Among the entries below, find every line that contains the string "agent", then copy it.

(Collected data)
========================

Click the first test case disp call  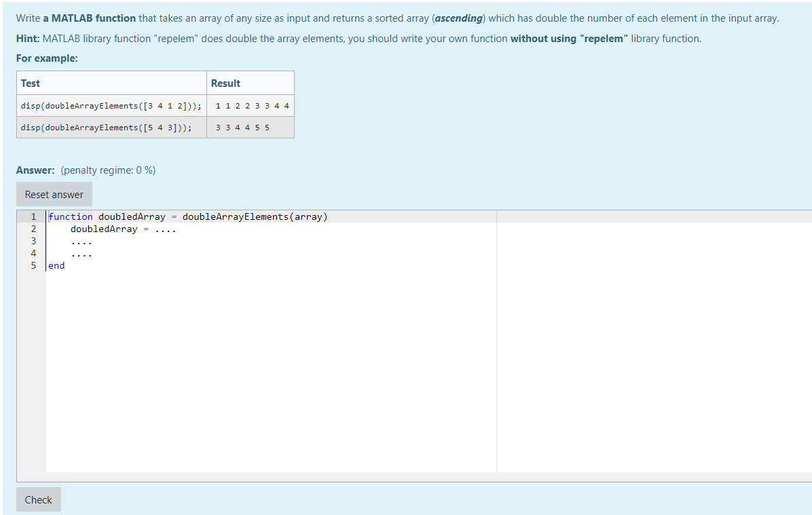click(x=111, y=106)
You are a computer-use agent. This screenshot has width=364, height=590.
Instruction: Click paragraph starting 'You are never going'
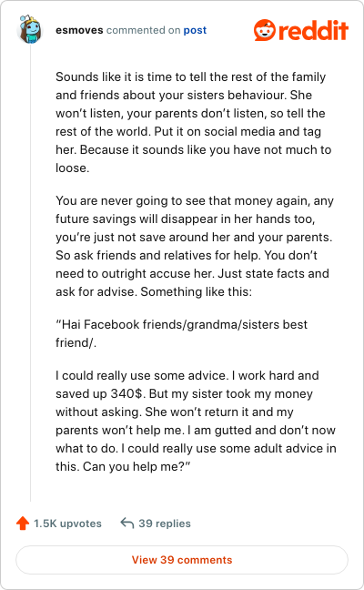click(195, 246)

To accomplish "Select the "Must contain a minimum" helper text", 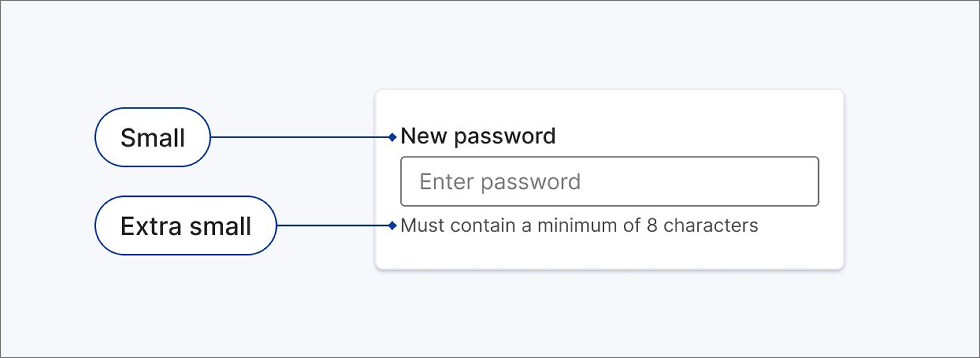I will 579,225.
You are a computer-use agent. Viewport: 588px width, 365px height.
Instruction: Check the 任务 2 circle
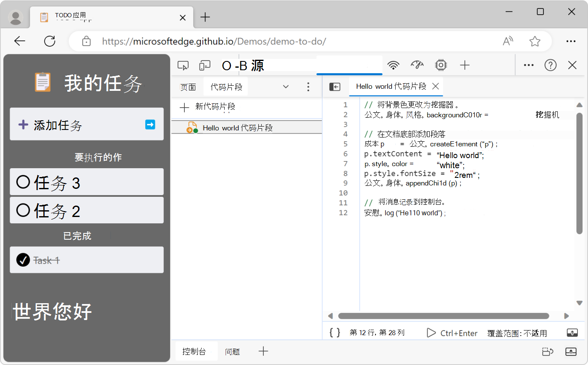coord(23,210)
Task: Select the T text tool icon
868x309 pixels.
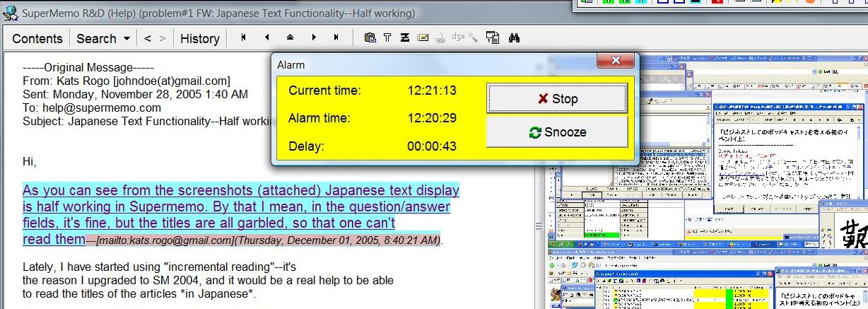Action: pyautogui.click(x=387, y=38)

========================

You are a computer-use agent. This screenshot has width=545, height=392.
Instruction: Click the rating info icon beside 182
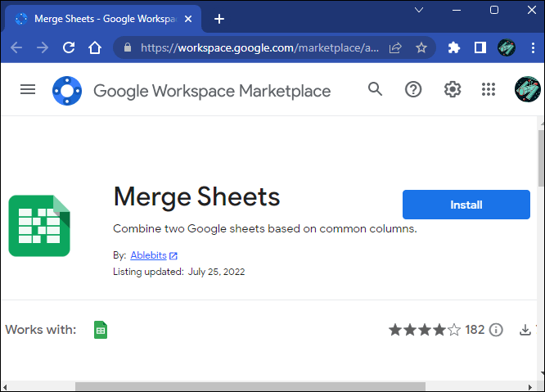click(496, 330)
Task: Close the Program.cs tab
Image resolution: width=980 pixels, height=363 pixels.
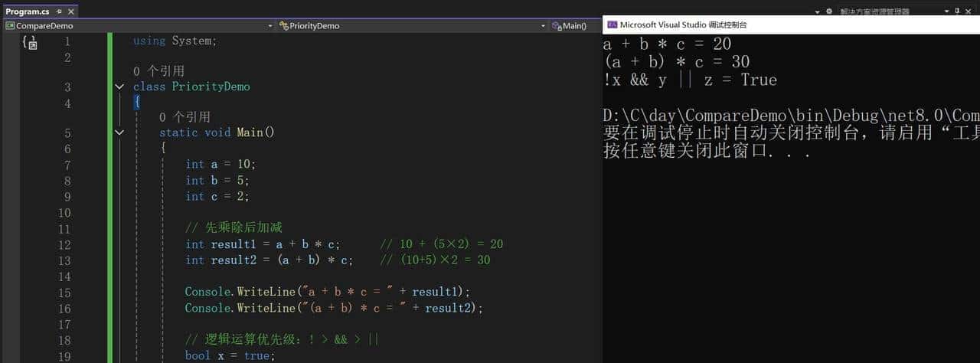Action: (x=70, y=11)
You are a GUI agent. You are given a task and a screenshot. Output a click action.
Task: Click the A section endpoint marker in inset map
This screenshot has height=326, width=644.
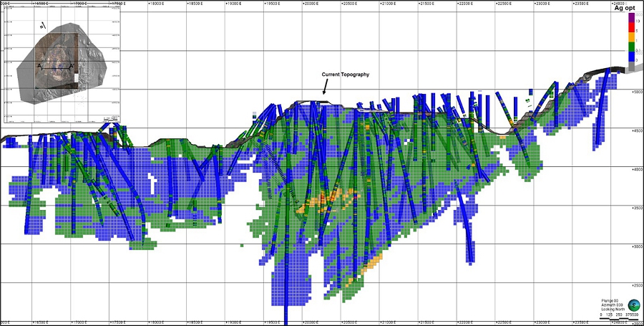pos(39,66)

========================

## [Response to the exercise]
You are a computer-use agent. This screenshot has width=364, height=590.
You are a computer-use agent. Viewport: 588px width, 365px height.
You are a computer-use agent. This screenshot has width=545, height=392.
You are a GUI agent. You are given a task and a screenshot. Output a click action.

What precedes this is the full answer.